En cette période de rentrée scolaire et universitaire, de nombreux bacheliers se retrouvent sans affectation dans l'enseignement supérieur : c'est un système informatique APB, admission post-bac, qui attribue les places par tirage au sort.

 

Avec APB, c'est l'arbitraire le plus complet qui règne, et ce, au nom de l'égalitarisme... ?

 

C'est absurde : on ne tient plus compte de la motivation des élèves, de leur niveau, de leurs capacités.

Ce système est profondément injuste et inhumain...

 

Bien sûr, certaines filières sont engorgées et il conviendrait d'informer et d'orienter les étudiants afin qu'ils ne se dirigent pas vers ces filières saturées.

 

Mais le système APB est une aberration : nos sociétés sont, ainsi, de plus en plus, soumises à l'informatique.

Les enseignants eux-mêmes sont "gérés" par ces dispositifs : les mutations, les affectations pour les examens sont décidées par des machines.

L'humain,  ses difficultés ne sont plus du tout pris en compte.

 

Le tirage au sort est absurde : la sélection devrait se faire par les résultats, les notes obtenues au baccalauréat, par des entretiens où l'on testerait la motivation des étudiants.

 

Pour éviter la sélection, on en instaure une autre qui est totalement arbitraire...

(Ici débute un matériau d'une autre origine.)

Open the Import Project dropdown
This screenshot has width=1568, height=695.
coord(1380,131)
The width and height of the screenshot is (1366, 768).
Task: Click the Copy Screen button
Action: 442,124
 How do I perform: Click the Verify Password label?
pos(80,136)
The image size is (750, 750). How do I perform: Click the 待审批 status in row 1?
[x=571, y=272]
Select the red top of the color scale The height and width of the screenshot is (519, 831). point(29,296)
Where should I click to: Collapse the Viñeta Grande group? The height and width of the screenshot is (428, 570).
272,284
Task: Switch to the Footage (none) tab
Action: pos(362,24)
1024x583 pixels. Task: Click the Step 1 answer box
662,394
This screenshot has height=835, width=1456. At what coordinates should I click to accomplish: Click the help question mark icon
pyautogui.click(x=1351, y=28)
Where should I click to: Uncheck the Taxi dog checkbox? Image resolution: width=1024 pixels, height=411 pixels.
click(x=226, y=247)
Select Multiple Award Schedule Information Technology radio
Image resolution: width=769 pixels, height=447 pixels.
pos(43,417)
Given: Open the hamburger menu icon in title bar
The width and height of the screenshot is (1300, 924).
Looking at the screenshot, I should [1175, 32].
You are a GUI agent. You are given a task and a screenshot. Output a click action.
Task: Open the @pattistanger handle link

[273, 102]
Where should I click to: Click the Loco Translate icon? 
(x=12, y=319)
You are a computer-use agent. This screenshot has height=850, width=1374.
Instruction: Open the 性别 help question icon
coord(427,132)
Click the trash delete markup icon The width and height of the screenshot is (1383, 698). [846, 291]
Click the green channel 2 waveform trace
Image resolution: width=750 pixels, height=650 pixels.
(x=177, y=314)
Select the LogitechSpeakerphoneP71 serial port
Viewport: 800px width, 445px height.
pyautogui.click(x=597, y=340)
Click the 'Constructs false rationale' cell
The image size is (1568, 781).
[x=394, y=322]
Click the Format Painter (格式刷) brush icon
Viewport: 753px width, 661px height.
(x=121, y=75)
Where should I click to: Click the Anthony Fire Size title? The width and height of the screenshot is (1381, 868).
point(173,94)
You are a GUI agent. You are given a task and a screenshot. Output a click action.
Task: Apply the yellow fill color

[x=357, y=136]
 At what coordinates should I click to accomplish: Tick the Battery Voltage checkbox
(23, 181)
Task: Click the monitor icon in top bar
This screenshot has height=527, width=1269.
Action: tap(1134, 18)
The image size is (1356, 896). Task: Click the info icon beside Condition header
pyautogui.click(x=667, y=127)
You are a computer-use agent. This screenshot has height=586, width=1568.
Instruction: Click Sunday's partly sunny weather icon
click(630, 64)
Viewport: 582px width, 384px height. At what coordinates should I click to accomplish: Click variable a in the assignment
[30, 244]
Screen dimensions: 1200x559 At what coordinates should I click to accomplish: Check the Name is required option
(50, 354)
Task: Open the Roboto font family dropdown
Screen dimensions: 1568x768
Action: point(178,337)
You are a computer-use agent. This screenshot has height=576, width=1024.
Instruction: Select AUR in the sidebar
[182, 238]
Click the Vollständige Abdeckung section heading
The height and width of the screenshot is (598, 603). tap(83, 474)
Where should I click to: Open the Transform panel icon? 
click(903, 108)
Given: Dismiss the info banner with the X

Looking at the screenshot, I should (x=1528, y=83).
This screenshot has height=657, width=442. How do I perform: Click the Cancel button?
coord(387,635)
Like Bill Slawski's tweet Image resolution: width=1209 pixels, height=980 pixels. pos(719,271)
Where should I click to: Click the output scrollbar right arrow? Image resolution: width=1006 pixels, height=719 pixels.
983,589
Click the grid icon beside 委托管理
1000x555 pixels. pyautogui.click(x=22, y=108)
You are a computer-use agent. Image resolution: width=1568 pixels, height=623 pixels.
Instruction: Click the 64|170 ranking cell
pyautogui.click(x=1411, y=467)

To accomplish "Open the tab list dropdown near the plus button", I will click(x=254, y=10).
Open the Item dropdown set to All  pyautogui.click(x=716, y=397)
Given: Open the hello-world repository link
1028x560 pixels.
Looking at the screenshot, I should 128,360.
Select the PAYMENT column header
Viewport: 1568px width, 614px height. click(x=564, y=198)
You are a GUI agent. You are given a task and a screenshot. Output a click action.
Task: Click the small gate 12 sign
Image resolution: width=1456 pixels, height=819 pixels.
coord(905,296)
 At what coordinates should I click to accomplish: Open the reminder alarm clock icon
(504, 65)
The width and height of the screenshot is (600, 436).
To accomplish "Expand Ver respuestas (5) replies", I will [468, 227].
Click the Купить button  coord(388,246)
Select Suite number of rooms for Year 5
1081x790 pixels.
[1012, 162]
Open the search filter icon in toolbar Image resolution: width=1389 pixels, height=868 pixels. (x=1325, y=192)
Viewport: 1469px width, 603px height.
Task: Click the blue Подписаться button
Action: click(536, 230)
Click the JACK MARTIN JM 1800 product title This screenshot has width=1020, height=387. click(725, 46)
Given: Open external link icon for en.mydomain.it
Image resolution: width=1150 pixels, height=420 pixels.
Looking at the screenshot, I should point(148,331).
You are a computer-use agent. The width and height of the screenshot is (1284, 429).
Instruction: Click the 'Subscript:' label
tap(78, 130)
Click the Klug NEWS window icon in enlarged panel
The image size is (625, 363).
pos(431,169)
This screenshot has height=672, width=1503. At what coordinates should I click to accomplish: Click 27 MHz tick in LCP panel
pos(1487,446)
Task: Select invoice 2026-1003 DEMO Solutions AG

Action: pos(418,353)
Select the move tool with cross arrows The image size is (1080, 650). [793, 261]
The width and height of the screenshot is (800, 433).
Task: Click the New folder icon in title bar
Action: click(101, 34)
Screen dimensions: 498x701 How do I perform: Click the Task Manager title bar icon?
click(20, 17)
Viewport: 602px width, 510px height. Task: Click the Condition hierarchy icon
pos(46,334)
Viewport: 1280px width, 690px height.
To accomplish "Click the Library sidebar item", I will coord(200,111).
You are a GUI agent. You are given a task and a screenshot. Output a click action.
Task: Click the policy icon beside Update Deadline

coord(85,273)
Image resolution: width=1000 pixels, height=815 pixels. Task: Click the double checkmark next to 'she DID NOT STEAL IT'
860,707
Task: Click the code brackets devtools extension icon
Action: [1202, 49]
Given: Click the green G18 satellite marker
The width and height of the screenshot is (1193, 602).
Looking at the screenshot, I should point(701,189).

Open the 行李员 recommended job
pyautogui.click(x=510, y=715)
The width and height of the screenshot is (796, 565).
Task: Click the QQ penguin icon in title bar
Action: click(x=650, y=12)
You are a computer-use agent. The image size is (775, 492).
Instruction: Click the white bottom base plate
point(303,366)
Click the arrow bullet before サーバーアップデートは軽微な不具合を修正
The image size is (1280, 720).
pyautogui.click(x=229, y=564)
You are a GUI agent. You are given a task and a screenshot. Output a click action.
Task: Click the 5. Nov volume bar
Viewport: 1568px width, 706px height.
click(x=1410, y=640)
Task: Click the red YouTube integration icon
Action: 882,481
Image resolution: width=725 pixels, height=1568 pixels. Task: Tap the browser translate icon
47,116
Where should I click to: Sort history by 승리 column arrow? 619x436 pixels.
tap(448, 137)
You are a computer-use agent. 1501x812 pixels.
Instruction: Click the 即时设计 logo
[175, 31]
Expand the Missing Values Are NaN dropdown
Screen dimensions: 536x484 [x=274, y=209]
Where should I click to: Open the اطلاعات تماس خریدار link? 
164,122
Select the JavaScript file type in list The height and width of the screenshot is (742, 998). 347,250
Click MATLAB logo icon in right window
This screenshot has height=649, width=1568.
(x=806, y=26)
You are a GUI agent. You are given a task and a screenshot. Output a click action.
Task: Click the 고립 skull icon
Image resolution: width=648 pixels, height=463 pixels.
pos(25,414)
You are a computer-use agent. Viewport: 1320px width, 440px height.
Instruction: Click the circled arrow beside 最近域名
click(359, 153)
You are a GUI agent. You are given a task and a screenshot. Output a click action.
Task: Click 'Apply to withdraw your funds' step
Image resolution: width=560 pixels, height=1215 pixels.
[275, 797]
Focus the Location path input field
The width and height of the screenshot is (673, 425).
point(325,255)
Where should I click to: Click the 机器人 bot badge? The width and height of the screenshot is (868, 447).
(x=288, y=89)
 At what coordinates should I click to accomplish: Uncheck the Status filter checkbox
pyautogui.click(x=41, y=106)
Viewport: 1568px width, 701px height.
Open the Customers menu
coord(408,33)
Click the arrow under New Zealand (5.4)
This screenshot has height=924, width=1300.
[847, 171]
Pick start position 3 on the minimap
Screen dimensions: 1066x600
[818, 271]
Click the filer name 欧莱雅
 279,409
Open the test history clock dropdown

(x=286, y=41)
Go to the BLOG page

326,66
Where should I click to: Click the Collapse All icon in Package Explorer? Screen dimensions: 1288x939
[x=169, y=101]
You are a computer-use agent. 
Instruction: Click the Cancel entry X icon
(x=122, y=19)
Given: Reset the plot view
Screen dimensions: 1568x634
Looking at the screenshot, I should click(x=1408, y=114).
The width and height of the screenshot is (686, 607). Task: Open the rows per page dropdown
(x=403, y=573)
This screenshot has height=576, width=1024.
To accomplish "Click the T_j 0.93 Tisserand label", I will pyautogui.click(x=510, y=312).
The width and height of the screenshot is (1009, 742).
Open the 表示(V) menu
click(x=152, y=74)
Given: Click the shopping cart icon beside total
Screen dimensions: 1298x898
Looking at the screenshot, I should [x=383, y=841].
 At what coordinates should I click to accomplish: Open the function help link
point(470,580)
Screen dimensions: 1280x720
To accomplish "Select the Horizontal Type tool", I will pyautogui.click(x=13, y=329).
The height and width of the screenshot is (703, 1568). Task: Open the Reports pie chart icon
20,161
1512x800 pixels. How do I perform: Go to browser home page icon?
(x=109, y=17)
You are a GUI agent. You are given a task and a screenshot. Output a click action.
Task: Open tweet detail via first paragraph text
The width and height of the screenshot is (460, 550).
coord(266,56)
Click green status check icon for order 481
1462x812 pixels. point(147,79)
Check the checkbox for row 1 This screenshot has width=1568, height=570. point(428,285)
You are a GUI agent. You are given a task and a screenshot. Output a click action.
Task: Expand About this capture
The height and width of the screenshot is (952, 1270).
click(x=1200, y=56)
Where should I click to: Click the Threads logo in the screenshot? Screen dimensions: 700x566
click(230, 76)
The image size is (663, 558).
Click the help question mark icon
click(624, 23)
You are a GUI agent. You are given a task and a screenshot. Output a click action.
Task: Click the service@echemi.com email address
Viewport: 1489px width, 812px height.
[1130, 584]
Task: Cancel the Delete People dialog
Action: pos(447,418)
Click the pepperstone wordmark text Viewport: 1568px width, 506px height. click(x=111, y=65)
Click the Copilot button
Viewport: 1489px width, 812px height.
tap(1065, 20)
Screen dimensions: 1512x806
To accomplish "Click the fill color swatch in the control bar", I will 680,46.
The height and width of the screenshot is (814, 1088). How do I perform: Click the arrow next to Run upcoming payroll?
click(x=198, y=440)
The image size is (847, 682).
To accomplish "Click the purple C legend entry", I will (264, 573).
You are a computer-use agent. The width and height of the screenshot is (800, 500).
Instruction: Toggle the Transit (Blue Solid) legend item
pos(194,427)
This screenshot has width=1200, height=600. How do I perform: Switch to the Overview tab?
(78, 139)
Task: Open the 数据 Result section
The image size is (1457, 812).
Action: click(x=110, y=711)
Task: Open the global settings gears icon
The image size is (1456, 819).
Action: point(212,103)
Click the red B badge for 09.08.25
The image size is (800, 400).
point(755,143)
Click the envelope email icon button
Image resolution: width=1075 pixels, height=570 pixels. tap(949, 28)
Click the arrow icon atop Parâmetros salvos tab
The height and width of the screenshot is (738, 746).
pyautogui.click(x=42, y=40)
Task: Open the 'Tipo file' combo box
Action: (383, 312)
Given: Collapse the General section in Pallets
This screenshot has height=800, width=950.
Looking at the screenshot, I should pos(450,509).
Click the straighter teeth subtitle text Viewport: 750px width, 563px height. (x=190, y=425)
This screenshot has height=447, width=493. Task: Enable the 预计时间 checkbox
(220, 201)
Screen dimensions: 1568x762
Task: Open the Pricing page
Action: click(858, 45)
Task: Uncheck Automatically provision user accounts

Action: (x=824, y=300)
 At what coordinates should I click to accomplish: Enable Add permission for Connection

Où est la cohérence ? On comprend la colère et le désarroi des étudiants, qui, après avoir obtenu le baccalauréat, se retrouvent sans aucune affectation.

 

Ainsi, pour régler certains problèmes, on s'en réfère de plus en plus à des machines. On supprime des emplois, on crée du chômage. Qui voudrait d'une société gérée par des machines ?

 

C'est pourtant cette tendance qui s'affirme de plus en plus : répondeurs téléphoniques, serveurs vocaux, distributeurs de boissons, de nourriture, caisses automatiques, péages autoroutiers, pompes à essence automatisées, distributeurs de billets à la SNCF...

 

Et quand les machines ont, en plus, le pouvoir de décider à la place des humains, on voit bien le danger de telles évolutions...

 

Quand une machine décide de l'avenir des jeunes, n' y a-t-il pas de quoi s'inquiéter ?

Quand une machine gère des personnels, n'est-ce pas un risque pour l'humanité ?

Des ordinateurs, des algorithmes sont capables, désormais, d'écrire des articles, de réaliser des transactions boursières.

 

Le numérique a tendance à prendre de plus en plus de place dans nos vies : il faut en percevoir toutes les conséquences et en dénoncer toutes les dérives afin de préserver notre humanité....

 

 

 

 

 

 

APB ou la déshumanisation des systèmes informatiques...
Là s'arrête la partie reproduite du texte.